*About this exercise*.
Starting at the first line of the entries below, output every line exactly, up to and including the line with "製品 (52, 54)".

───── Material provided

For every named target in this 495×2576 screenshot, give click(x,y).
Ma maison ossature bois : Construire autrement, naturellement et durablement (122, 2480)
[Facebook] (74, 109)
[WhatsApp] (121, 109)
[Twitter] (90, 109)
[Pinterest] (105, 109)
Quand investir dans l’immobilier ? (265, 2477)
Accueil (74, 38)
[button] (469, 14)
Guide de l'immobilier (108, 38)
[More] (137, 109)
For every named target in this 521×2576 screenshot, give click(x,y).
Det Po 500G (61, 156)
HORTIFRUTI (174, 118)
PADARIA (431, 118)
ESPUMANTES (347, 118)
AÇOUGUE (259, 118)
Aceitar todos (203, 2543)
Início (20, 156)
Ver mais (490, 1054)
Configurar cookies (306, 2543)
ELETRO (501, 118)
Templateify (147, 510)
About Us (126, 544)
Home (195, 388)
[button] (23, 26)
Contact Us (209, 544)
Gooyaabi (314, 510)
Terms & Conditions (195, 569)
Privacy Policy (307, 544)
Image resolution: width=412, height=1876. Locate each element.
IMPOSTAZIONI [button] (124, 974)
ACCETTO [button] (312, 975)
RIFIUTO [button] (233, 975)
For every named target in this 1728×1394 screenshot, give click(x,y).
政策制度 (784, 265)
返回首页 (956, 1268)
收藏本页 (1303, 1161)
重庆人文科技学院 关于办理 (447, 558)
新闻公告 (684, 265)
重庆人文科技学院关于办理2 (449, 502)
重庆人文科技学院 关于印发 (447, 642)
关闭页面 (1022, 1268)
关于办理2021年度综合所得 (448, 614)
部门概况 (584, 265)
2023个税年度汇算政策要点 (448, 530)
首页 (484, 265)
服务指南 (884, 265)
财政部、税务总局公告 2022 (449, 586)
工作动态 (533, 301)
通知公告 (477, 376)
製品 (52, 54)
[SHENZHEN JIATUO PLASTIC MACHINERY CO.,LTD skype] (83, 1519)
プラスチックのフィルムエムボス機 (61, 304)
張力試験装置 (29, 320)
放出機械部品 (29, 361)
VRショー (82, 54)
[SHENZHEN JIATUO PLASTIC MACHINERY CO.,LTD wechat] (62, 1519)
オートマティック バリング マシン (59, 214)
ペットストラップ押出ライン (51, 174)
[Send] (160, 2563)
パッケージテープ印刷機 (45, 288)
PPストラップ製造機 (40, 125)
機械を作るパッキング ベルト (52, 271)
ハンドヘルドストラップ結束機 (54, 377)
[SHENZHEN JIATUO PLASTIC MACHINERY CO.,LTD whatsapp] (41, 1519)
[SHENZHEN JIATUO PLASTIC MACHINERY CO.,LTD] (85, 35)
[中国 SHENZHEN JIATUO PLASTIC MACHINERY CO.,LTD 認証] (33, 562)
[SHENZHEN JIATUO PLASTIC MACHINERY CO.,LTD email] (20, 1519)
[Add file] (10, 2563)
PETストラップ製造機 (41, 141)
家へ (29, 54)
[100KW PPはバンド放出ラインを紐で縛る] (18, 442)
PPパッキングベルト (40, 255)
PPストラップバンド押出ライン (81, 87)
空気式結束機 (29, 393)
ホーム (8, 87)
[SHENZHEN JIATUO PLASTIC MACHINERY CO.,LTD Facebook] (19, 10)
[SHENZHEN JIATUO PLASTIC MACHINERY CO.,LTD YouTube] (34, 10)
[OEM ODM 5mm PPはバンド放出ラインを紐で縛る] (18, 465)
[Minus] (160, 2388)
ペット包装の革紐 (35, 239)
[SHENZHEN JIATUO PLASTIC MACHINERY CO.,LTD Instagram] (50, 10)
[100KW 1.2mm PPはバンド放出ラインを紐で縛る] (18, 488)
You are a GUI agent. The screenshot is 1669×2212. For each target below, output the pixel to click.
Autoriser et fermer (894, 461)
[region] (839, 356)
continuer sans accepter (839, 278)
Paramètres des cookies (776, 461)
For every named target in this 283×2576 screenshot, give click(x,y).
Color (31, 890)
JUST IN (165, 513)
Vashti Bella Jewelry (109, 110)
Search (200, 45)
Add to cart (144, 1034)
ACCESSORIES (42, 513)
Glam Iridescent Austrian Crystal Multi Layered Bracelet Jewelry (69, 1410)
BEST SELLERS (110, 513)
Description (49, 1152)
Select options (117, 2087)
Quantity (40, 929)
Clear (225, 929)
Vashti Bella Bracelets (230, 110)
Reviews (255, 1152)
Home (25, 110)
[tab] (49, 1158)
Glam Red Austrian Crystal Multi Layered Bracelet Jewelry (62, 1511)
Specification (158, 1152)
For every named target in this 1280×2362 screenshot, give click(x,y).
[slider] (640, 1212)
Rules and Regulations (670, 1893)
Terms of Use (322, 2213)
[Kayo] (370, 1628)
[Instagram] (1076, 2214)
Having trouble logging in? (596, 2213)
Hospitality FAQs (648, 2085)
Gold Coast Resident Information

──────────

*Written response*.
For every named target in this 495×2576 screenshot, give click(x,y).
Ma maison ossature bois : Construire autrement, naturellement et durablement (122, 2480)
[Facebook] (74, 109)
[WhatsApp] (121, 109)
[Twitter] (90, 109)
[Pinterest] (105, 109)
Quand investir dans l’immobilier ? (265, 2477)
Accueil (74, 38)
[button] (469, 14)
Guide de l'immobilier (108, 38)
[More] (137, 109)
For every named target in this 521×2576 screenshot, give click(x,y).
Det Po 500G (61, 156)
HORTIFRUTI (174, 118)
PADARIA (431, 118)
ESPUMANTES (347, 118)
AÇOUGUE (259, 118)
Aceitar todos (203, 2543)
Início (20, 156)
Ver mais (490, 1054)
Configurar cookies (306, 2543)
ELETRO (501, 118)
Templateify (147, 510)
About Us (126, 544)
Home (195, 388)
[button] (23, 26)
Contact Us (209, 544)
Gooyaabi (314, 510)
Terms & Conditions (195, 569)
Privacy Policy (307, 544)
Image resolution: width=412, height=1876. Locate each element.
IMPOSTAZIONI [button] (124, 974)
ACCETTO [button] (312, 975)
RIFIUTO [button] (233, 975)
For every named target in this 1728×1394 screenshot, give click(x,y).
政策制度 (784, 265)
返回首页 (956, 1268)
收藏本页 (1303, 1161)
重庆人文科技学院 关于办理 (447, 558)
新闻公告 (684, 265)
重庆人文科技学院关于办理2 (449, 502)
重庆人文科技学院 关于印发 (447, 642)
关闭页面 (1022, 1268)
关于办理2021年度综合所得 (448, 614)
部门概况 (584, 265)
2023个税年度汇算政策要点 (448, 530)
首页 (484, 265)
服务指南 (884, 265)
财政部、税务总局公告 2022 (449, 586)
工作动态 (533, 301)
通知公告 (477, 376)
製品 (52, 54)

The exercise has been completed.